Retype the following records line for line, with no changes.

PROVIDED MATERIAL:
☆ ☆ ☆ ☆ ☆

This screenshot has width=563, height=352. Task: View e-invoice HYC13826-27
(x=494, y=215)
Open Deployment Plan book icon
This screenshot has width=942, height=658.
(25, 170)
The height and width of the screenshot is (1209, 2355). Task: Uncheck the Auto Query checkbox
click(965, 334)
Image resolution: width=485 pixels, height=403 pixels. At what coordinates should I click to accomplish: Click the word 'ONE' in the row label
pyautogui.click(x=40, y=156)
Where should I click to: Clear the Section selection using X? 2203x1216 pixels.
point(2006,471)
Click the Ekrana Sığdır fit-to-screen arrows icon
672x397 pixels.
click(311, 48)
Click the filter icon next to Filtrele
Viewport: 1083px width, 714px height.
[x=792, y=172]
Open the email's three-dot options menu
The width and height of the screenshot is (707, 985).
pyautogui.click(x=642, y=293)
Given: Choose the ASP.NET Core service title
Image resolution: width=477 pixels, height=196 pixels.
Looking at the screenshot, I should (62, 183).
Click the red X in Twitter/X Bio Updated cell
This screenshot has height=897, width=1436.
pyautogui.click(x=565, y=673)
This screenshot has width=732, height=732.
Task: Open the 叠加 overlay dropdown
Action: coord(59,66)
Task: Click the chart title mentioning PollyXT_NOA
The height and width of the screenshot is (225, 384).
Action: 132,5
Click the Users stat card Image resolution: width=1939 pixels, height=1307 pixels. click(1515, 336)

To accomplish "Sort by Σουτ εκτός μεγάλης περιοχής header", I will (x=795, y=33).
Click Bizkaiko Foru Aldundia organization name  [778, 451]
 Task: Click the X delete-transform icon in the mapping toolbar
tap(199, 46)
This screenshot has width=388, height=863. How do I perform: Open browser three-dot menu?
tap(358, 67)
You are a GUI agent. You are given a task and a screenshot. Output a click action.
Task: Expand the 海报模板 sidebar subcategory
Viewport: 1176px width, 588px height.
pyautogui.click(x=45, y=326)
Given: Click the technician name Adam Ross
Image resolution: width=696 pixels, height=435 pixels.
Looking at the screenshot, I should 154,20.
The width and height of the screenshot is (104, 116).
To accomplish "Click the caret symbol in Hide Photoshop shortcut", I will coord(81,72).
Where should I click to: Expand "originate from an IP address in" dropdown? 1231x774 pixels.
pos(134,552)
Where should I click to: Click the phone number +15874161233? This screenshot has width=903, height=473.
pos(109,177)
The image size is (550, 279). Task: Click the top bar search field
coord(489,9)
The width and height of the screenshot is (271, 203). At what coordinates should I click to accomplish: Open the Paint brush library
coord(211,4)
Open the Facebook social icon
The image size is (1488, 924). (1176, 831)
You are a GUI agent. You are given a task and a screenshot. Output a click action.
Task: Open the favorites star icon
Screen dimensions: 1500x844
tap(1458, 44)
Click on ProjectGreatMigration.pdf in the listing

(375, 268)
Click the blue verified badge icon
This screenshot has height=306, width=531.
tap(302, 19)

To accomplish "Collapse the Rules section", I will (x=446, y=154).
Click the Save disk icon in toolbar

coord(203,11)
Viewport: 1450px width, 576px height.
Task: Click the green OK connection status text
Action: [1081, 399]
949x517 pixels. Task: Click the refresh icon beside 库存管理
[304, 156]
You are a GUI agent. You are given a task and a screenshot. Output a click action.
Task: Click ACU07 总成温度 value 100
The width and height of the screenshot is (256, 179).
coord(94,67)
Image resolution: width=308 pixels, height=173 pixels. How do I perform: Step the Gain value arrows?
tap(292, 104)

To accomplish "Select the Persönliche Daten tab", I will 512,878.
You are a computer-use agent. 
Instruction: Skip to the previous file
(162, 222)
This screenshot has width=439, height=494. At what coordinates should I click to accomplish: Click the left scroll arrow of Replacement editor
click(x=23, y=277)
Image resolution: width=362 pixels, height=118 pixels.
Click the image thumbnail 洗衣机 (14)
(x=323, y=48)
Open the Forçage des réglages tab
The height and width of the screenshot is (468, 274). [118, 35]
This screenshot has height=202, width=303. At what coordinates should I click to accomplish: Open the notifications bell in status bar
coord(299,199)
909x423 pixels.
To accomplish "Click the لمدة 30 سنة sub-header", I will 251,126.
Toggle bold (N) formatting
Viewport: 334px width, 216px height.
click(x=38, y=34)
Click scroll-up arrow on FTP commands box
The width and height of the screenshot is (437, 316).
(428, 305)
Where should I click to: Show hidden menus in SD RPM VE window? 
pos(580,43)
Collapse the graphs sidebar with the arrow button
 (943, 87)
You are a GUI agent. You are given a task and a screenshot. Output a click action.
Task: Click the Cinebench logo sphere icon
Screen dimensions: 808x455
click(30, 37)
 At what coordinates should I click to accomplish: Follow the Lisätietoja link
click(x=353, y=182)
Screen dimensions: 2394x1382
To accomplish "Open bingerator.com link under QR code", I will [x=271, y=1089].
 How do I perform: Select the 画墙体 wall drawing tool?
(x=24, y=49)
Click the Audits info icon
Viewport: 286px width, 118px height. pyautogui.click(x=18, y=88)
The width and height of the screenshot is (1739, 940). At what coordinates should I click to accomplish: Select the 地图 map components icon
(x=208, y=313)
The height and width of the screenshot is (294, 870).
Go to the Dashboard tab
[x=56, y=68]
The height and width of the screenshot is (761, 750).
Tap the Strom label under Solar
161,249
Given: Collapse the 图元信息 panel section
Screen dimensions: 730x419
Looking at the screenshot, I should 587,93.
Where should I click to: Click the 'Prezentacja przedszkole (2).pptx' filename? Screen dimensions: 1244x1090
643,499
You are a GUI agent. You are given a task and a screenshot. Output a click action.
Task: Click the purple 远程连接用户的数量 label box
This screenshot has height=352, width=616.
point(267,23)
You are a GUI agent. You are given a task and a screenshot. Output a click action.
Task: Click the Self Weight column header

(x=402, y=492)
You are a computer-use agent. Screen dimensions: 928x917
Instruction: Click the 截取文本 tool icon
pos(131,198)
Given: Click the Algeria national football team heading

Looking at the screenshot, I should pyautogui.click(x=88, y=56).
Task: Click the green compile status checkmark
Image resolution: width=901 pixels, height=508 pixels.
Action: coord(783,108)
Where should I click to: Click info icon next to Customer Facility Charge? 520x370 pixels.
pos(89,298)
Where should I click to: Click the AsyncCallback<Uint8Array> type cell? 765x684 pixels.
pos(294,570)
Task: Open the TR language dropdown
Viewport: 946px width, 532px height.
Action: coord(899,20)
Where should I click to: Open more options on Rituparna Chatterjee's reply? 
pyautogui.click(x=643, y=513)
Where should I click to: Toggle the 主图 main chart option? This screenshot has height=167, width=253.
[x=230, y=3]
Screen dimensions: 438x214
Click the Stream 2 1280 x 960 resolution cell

☆ ☆ ☆ ☆ ☆

SOLVED EXERCISE:
This screenshot has width=563, height=352. Task: View e-invoice HYC13826-27
(x=494, y=215)
Open Deployment Plan book icon
This screenshot has width=942, height=658.
(25, 170)
The height and width of the screenshot is (1209, 2355). Task: Uncheck the Auto Query checkbox
click(965, 334)
Image resolution: width=485 pixels, height=403 pixels. At what coordinates should I click to accomplish: Click the word 'ONE' in the row label
pyautogui.click(x=40, y=156)
Where should I click to: Clear the Section selection using X? 2203x1216 pixels.
point(2006,471)
Click the Ekrana Sığdır fit-to-screen arrows icon
672x397 pixels.
click(311, 48)
Click the filter icon next to Filtrele
Viewport: 1083px width, 714px height.
[x=792, y=172]
Open the email's three-dot options menu
The width and height of the screenshot is (707, 985).
pyautogui.click(x=642, y=293)
Given: Choose the ASP.NET Core service title
Image resolution: width=477 pixels, height=196 pixels.
Looking at the screenshot, I should (62, 183).
Click the red X in Twitter/X Bio Updated cell
This screenshot has height=897, width=1436.
pyautogui.click(x=565, y=673)
This screenshot has width=732, height=732.
Task: Open the 叠加 overlay dropdown
Action: coord(59,66)
Task: Click the chart title mentioning PollyXT_NOA
The height and width of the screenshot is (225, 384).
Action: 132,5
Click the Users stat card Image resolution: width=1939 pixels, height=1307 pixels. click(1515, 336)

To accomplish "Sort by Σουτ εκτός μεγάλης περιοχής header", I will (x=795, y=33).
Click Bizkaiko Foru Aldundia organization name  [778, 451]
 Task: Click the X delete-transform icon in the mapping toolbar
tap(199, 46)
This screenshot has width=388, height=863. How do I perform: Open browser three-dot menu?
tap(358, 67)
You are a GUI agent. You are given a task and a screenshot. Output a click action.
Task: Expand the 海报模板 sidebar subcategory
Viewport: 1176px width, 588px height.
pyautogui.click(x=45, y=326)
Given: Click the technician name Adam Ross
Image resolution: width=696 pixels, height=435 pixels.
Looking at the screenshot, I should 154,20.
The width and height of the screenshot is (104, 116).
To accomplish "Click the caret symbol in Hide Photoshop shortcut", I will coord(81,72).
Where should I click to: Expand "originate from an IP address in" dropdown? 1231x774 pixels.
pos(134,552)
Where should I click to: Click the phone number +15874161233? This screenshot has width=903, height=473.
pos(109,177)
The image size is (550, 279). Task: Click the top bar search field
coord(489,9)
The width and height of the screenshot is (271, 203). At what coordinates should I click to accomplish: Open the Paint brush library
coord(211,4)
Open the Facebook social icon
The image size is (1488, 924). (1176, 831)
You are a GUI agent. You are given a task and a screenshot. Output a click action.
Task: Open the favorites star icon
Screen dimensions: 1500x844
tap(1458, 44)
Click on ProjectGreatMigration.pdf in the listing

(375, 268)
Click the blue verified badge icon
This screenshot has height=306, width=531.
tap(302, 19)

To accomplish "Collapse the Rules section", I will (x=446, y=154).
Click the Save disk icon in toolbar

coord(203,11)
Viewport: 1450px width, 576px height.
Task: Click the green OK connection status text
Action: [1081, 399]
949x517 pixels. Task: Click the refresh icon beside 库存管理
[304, 156]
You are a GUI agent. You are given a task and a screenshot. Output a click action.
Task: Click ACU07 总成温度 value 100
The width and height of the screenshot is (256, 179).
coord(94,67)
Image resolution: width=308 pixels, height=173 pixels. How do I perform: Step the Gain value arrows?
tap(292, 104)

To accomplish "Select the Persönliche Daten tab", I will 512,878.
You are a computer-use agent. 
Instruction: Skip to the previous file
(162, 222)
This screenshot has width=439, height=494. At what coordinates should I click to accomplish: Click the left scroll arrow of Replacement editor
click(x=23, y=277)
Image resolution: width=362 pixels, height=118 pixels.
Click the image thumbnail 洗衣机 (14)
(x=323, y=48)
Open the Forçage des réglages tab
The height and width of the screenshot is (468, 274). [118, 35]
This screenshot has height=202, width=303. At what coordinates should I click to accomplish: Open the notifications bell in status bar
coord(299,199)
909x423 pixels.
To accomplish "Click the لمدة 30 سنة sub-header", I will 251,126.
Toggle bold (N) formatting
Viewport: 334px width, 216px height.
click(x=38, y=34)
Click scroll-up arrow on FTP commands box
The width and height of the screenshot is (437, 316).
(428, 305)
Where should I click to: Show hidden menus in SD RPM VE window? 
pos(580,43)
Collapse the graphs sidebar with the arrow button
 (943, 87)
You are a GUI agent. You are given a task and a screenshot. Output a click action.
Task: Click the Cinebench logo sphere icon
Screen dimensions: 808x455
click(30, 37)
 At what coordinates should I click to accomplish: Follow the Lisätietoja link
click(x=353, y=182)
Screen dimensions: 2394x1382
To accomplish "Open bingerator.com link under QR code", I will [x=271, y=1089].
 How do I perform: Select the 画墙体 wall drawing tool?
(x=24, y=49)
Click the Audits info icon
Viewport: 286px width, 118px height. pyautogui.click(x=18, y=88)
The width and height of the screenshot is (1739, 940). At what coordinates should I click to accomplish: Select the 地图 map components icon
(x=208, y=313)
The height and width of the screenshot is (294, 870).
Go to the Dashboard tab
[x=56, y=68]
The height and width of the screenshot is (761, 750).
Tap the Strom label under Solar
161,249
Given: Collapse the 图元信息 panel section
Screen dimensions: 730x419
Looking at the screenshot, I should 587,93.
Where should I click to: Click the 'Prezentacja przedszkole (2).pptx' filename? Screen dimensions: 1244x1090
643,499
You are a GUI agent. You are given a task and a screenshot. Output a click action.
Task: Click the purple 远程连接用户的数量 label box
This screenshot has height=352, width=616.
point(267,23)
You are a GUI agent. You are given a task and a screenshot. Output a click action.
Task: Click the Self Weight column header

(x=402, y=492)
You are a computer-use agent. Screen dimensions: 928x917
Instruction: Click the 截取文本 tool icon
pos(131,198)
Given: Click the Algeria national football team heading

Looking at the screenshot, I should pyautogui.click(x=88, y=56).
Task: Click the green compile status checkmark
Image resolution: width=901 pixels, height=508 pixels.
Action: coord(783,108)
Where should I click to: Click info icon next to Customer Facility Charge? 520x370 pixels.
pos(89,298)
Where should I click to: Click the AsyncCallback<Uint8Array> type cell? 765x684 pixels.
pos(294,570)
Task: Open the TR language dropdown
Viewport: 946px width, 532px height.
Action: coord(899,20)
Where should I click to: Open more options on Rituparna Chatterjee's reply? 
pyautogui.click(x=643, y=513)
Where should I click to: Toggle the 主图 main chart option? This screenshot has height=167, width=253.
[x=230, y=3]
Screen dimensions: 438x214
Click the Stream 2 1280 x 960 resolution cell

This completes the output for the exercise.